| Excerpt |
Begin

By Helen Armstrong
(This article is based on the Deloitte Global Powers of Retailing 2009 and a presentation made of Dr. Ira Kalish,Deloitte’s Director Global Economics during the NRF Big Show.)
Intro
Globalisation may have slowed but it will continue. As the economic fall-out ripples around the world even the emerging countries have been hurt. It has caused a shake-out of retailers but when the dust settles the emerging markets will once again prove worthy for investors, both foreign and domestic.
Summary
Food and other fast-moving consumer goods represent just over half of the retailers in Deloitte's annual Global Powers of Retailing report. These huge companies, with average retail sales of $19.1 billion in 2007, have made a strong push to globalise. Over time we can also expect more consolidation of non-food retailers and in Europe they may enter the Top 10 list. In the future for companies to be successful they will need to be clearly differentiated, have clear brand identity, be good innovators, and offer a superior consumer experience.
International expansion has been an important aspect of many large retailers’ growth strategies. Indeed, the larger the company, the more likely it is to operate beyond its domestic borders and to generate a higher percentage of its sales from foreign operations. On average, the Top 250 retailers listed in Deloitte's annual Global Powers of Retailing report operated in 6.8 countries in 2007, up from 6.2 countries in 2006 and 5.9 in 2005. In total, 21.3 per cent of sales came from outside retailers’ home countries.
However, in recent years, the sales boost from international expansion activities has become less clear and there is very little difference in the five-year composite growth rates between those retailers with a presence in ten or more countries and single-country operators (7.5 per cent vs. 7.4 per cent). Retailers that stayed close to home actually outpaced their international peers by nearly two percentage points in 2007. Their stronger sales growth, however, did not translate as well into corresponding profitability. Companies operating exclusively in their home country had a composite net profit margin of 2.7 per cent in 2007, while the more globally minded retailers enjoyed a four per cent return. These findings are consistent with 2006 results.

End

| Data |
Begin

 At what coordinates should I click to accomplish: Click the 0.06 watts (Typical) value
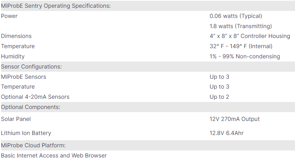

End

| Given exercise A |
Answer these from the article on global retailing:
(i) What were the average retail sales of the food and fast-moving consumer goods companies in 2007?
(ii) In how many countries did the Top 250 retailers operate on average in 2007?
(iii) What was the composite net profit margin in 2007 for companies operating only in their home country?
| Given exercise B |
Carry on the article on global retailing from the point where it stops.

| Task answer A |
(i) $19.1 billion
(ii) 6.8 countries
(iii) 2.7 per cent

| Task answer B |
In part, these findings can be explained by the fact that many Top 250 retailers expanded their international operations significantly over the last decade. Room for continued expansion has become more limited, and global markets have become more competitive. For many, profitability rather than growth has become the priority in foreign investment.
Until now most of the retail globalisation has been made by grocer retailers, led by European food retailers who faced market saturation and regulatory constraints at home. Today things are changing. Non-food retailers such as home improvement, electronics and fashion are starting to spread their wings. Also companies from emerging markets are rising through the ranks of global players.
2006 saw the entry of two Russian and four Chinese retailers in the Deloitte listing. The 2008 ranking revealed that all six of these retailers have climbed significantly. Indeed two Chinese retailers now feature in the Top 100: Gome Home Appliance Group is ranked 63rd and is the 8th highest ranked retailers in Asia-Pacific.
Looking at the level of globalisation by broad geographic regions, European and Africa/Middle East retailers dominate in terms of the degree to which they operate internationally. French and German retailers are the most international. The 13 French retailers in the Top 250 list operated in an average 18.9 countries in 2007 and generated 35.3 per cent of their sales from outside their domestic borders. The 21 German retailers did business in an average 13.8 countries and generated the highest share of sales from foreign operations, 41.8 per cent.
The majority of U.S. retailers tend to do most business at home. The vast majority of sales (88.3 per cent) of retailers in the Top 250 still come from domestic operations and just 38 of the 87 U.S.-based companies listed in the Top 250 have international operations.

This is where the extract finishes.